My Next 30 Years Living With Epilepsy

At the high school where I teach, students wear shirts that say, “You are stronger than you think.” Besides having epilepsy, I have dyslexia fueled by paranoia, so that the first few times I read the shirt, I thought it said,

You are STRANGER than you think.

As a person who has lived with epilepsy the last 30 years, I am probably a little stranger than I think I am. I do not always play by the same rules as everyone else, because I am unable to do so. The rules were not designed for people like me, so I have been forced to go my own way. In my effort to fit in, I have become strange. I am stranger than I think… but here is the joke. Everyone is a stranger. Everyone is different. It is as if we are, to paraphrase a Jack Johnson song “Stranger Together.”

The 2009 Camp Coelho Summer Camp for children with epilepsy occurred at Camp Wawona in Yosemite. (bryan farley)

When I had my first seizure 30 years ago, I was a high school student. I was traumatized. Five years ago, I wrote about the struggle on the 25 year anniversary when I began to accept living with epilepsy. I was also aware that I was beginning to experience a transition. I was beginning to feel grateful.

My Next 30 Years-3061

I have also become stronger. Besides the scars on my knuckles from fighting an invisible foe, I have become stronger from living daily with epilepsy medication. When I was sixteen, I took barbiturates two times a day. I have taken medication two times a day every day for 30 years. Those of us with epilepsy often discuss how we become stronger because we get up after we fall. I became stronger because I got up when I was medicated. I built stamina. How bout you?

 (bryan farley)

I have become a lucky old son these first 30 years of having epilepsy. I do not know what more I could have wanted. Tonight I spent the evening with my kids.
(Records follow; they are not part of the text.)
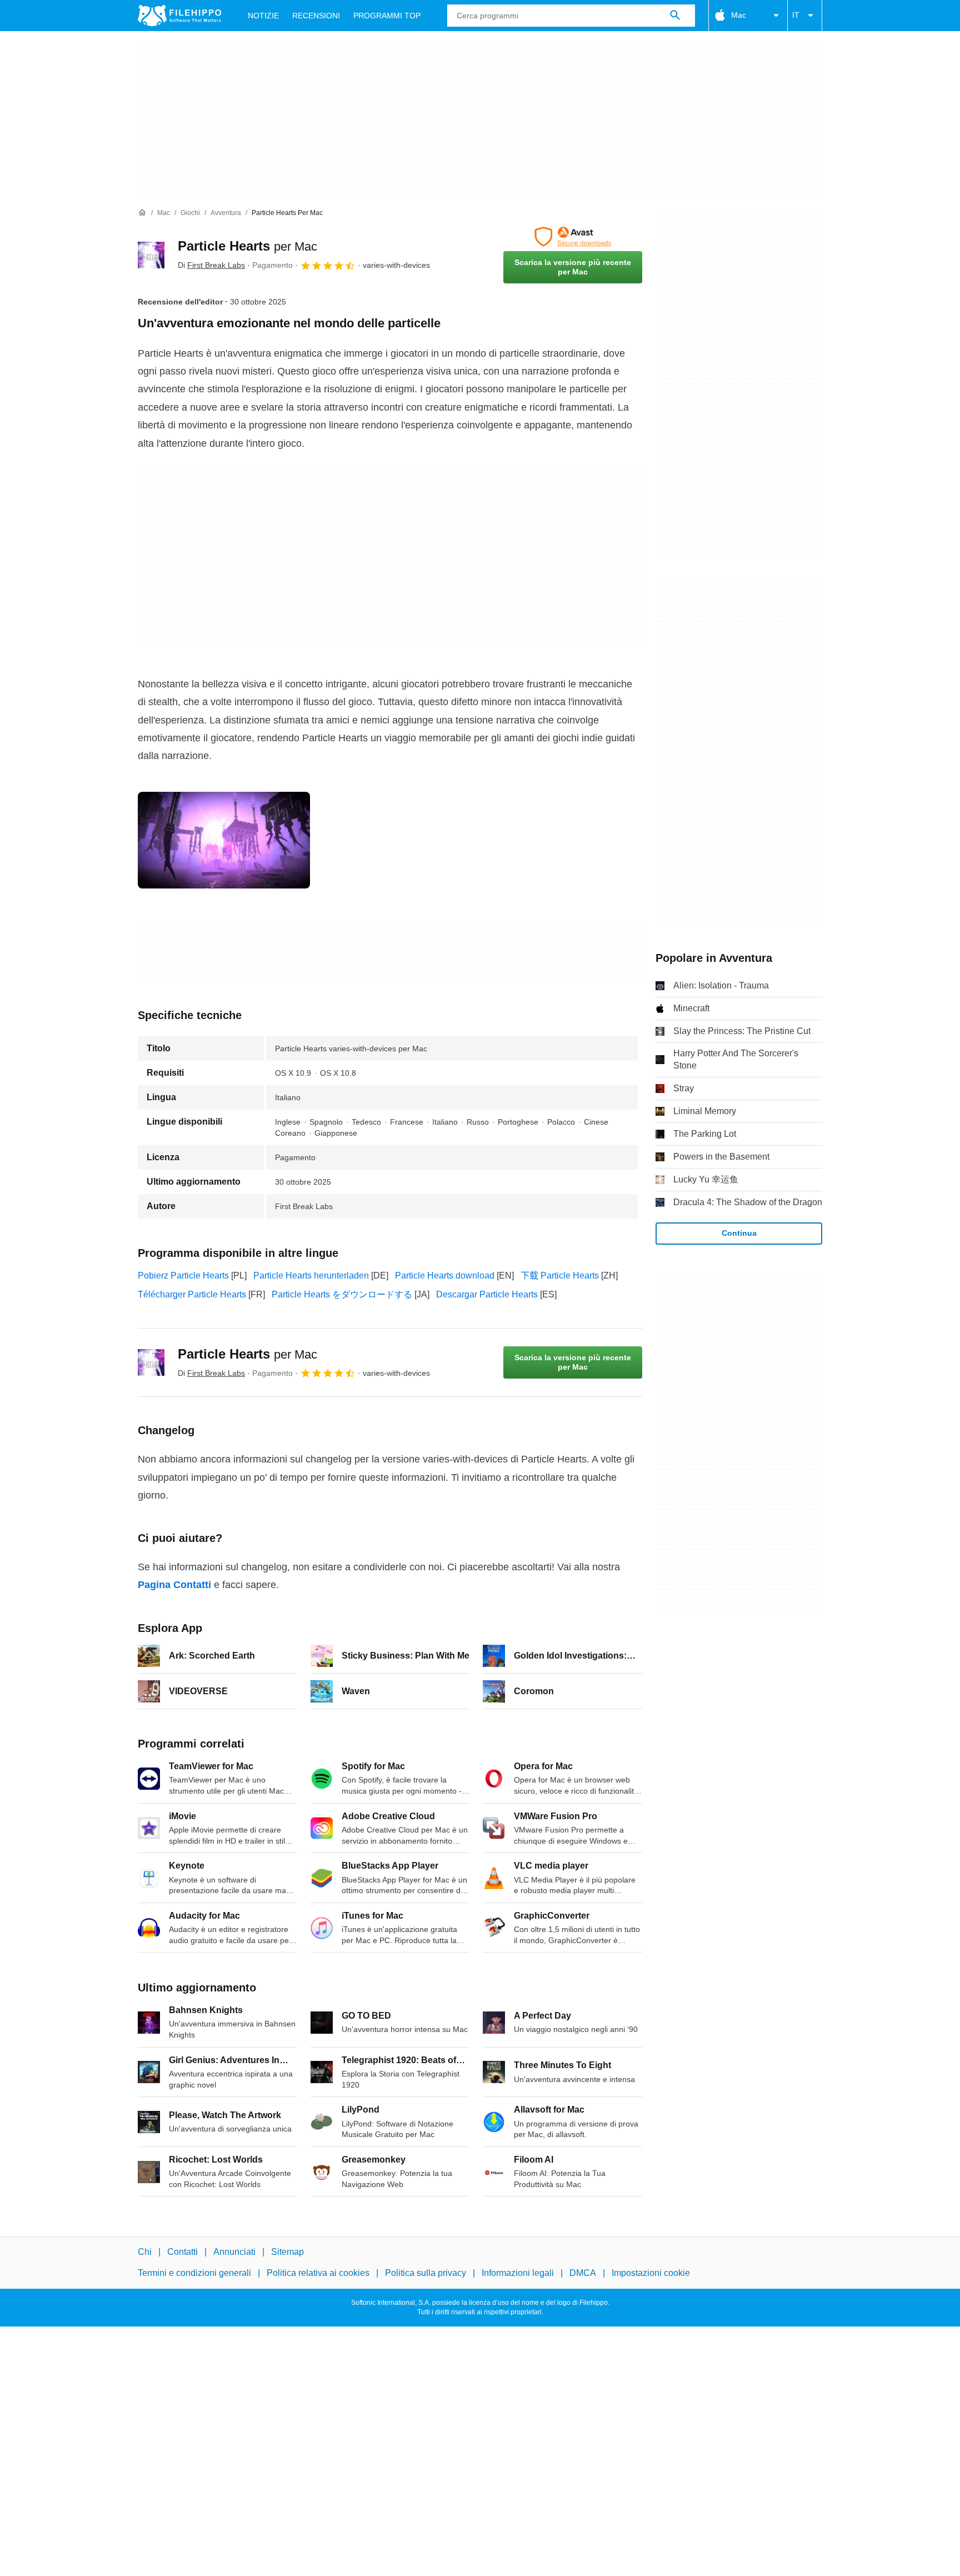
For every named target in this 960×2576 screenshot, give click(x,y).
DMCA (582, 2273)
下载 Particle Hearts (560, 1275)
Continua (739, 1233)
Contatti (182, 2252)
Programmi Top (387, 15)
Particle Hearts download (444, 1275)
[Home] (142, 213)
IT (795, 15)
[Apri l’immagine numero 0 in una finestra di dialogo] (224, 840)
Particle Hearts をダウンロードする (342, 1294)
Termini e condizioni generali (194, 2273)
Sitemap (287, 2252)
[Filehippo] (179, 15)
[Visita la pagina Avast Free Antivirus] (572, 237)
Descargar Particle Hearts (487, 1294)
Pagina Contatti (174, 1584)
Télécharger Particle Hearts (192, 1294)
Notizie (263, 15)
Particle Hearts (247, 245)
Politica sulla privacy (425, 2273)
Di (211, 265)
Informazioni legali (518, 2273)
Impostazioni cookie (651, 2273)
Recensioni (316, 15)
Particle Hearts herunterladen (311, 1275)
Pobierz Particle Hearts (183, 1275)
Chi (145, 2252)
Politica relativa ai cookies (318, 2273)
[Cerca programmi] (675, 15)
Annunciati (234, 2252)
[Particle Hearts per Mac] (151, 255)
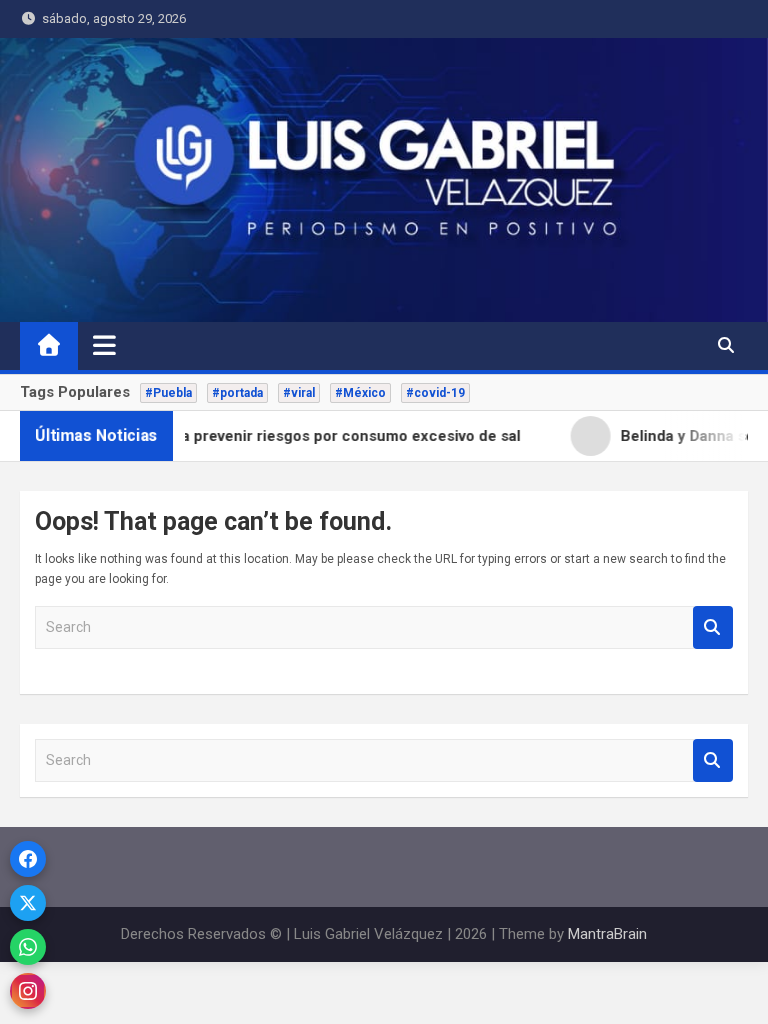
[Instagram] (28, 991)
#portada (237, 393)
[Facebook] (28, 859)
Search (713, 627)
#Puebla (168, 393)
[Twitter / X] (28, 903)
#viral (299, 393)
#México (360, 393)
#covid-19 (435, 393)
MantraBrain (607, 934)
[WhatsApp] (28, 947)
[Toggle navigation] (104, 345)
Today I was listening to music and I realized that I have photographed many of the performers that I was hearing on my radio. Because I have experienced trauma, people trust me with secrets that they would not share with their therapists. I have some of the best friendships… people who have been with me for more than 30 years, people I trust with my secrets.

I wanted to say more, but I am tired. I want to go to sleep so that I can start “my next 30 years.”

I owe much to so many. Thank you to all my friends for keeping me alive and well.

2 Responses to “My Next 30 Years Living With Epilepsy”

  1. Alice J Pierson-Knapp says:

    Hi there,
    I so appreciate how you are living your life!
    love you

  2. bryan farley says:

    Mom,

    You are welcome. I have had a good life and I hope to continue appreciating my life. I spent the day with my students and kids. I told each of my six classes that it was the 30th anniversary and that I was grateful and fortunate to be their teacher. I also told my own children that it was a special day.

    I had been thinking that I would write a better post commemorating “the day” but I spent the time living it. I still wrote two other posts so I wrote more than it might appear. I also have more to say in the future. Who knows what I will say in the next few years? Much has changed recently.